• **Stored items**
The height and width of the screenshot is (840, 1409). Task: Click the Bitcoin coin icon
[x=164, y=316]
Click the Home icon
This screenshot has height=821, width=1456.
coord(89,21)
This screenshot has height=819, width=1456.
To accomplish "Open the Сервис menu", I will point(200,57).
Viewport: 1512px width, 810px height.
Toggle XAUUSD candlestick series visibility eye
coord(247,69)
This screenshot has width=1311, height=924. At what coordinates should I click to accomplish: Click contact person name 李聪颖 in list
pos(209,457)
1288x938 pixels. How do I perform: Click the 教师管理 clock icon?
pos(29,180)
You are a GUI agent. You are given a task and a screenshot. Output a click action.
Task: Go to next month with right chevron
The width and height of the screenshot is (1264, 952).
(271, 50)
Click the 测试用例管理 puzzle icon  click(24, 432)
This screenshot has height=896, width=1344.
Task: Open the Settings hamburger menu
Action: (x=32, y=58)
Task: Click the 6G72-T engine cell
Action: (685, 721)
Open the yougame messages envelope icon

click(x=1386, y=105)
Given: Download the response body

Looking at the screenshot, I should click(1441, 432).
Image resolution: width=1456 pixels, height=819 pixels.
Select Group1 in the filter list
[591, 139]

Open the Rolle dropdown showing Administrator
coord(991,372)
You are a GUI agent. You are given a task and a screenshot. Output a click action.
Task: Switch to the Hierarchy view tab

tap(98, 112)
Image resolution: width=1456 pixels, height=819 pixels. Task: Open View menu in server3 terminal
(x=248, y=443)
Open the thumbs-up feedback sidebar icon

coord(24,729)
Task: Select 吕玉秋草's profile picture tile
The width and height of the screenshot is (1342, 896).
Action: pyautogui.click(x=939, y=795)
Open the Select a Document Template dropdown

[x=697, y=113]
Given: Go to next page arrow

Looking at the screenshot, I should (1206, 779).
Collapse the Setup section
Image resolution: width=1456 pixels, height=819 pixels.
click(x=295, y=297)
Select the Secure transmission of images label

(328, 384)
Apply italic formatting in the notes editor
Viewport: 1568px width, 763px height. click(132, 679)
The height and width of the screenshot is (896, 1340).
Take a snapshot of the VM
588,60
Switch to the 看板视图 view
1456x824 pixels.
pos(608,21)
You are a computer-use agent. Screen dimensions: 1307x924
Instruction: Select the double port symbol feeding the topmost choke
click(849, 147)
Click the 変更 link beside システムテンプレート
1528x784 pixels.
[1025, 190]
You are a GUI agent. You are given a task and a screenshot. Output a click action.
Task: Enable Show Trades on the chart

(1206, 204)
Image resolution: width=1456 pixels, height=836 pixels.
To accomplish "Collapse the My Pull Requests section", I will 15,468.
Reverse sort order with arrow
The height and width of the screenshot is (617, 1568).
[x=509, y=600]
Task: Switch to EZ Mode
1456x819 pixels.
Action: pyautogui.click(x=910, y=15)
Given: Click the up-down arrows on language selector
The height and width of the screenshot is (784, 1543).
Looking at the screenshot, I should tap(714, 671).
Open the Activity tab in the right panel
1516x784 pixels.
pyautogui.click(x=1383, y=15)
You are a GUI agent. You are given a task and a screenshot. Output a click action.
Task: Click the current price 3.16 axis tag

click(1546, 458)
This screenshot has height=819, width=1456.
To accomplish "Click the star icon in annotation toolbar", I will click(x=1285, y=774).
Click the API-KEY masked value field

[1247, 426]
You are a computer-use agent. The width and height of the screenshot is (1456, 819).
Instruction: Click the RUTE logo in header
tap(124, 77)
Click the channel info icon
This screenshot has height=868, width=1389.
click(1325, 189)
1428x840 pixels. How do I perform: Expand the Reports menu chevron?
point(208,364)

• **WHAT IS REQUIRED**
Copy exactly the line that contains "Open the Activity tab in the right panel" and every line after it, up to and including the last line of the records.

• **TASK ANSWER**
Open the Activity tab in the right panel
1516x784 pixels.
pyautogui.click(x=1383, y=15)
You are a GUI agent. You are given a task and a screenshot. Output a click action.
Task: Click the current price 3.16 axis tag

click(1546, 458)
This screenshot has height=819, width=1456.
To accomplish "Click the star icon in annotation toolbar", I will click(x=1285, y=774).
Click the API-KEY masked value field

[1247, 426]
You are a computer-use agent. The width and height of the screenshot is (1456, 819).
Instruction: Click the RUTE logo in header
tap(124, 77)
Click the channel info icon
This screenshot has height=868, width=1389.
click(1325, 189)
1428x840 pixels. How do I perform: Expand the Reports menu chevron?
point(208,364)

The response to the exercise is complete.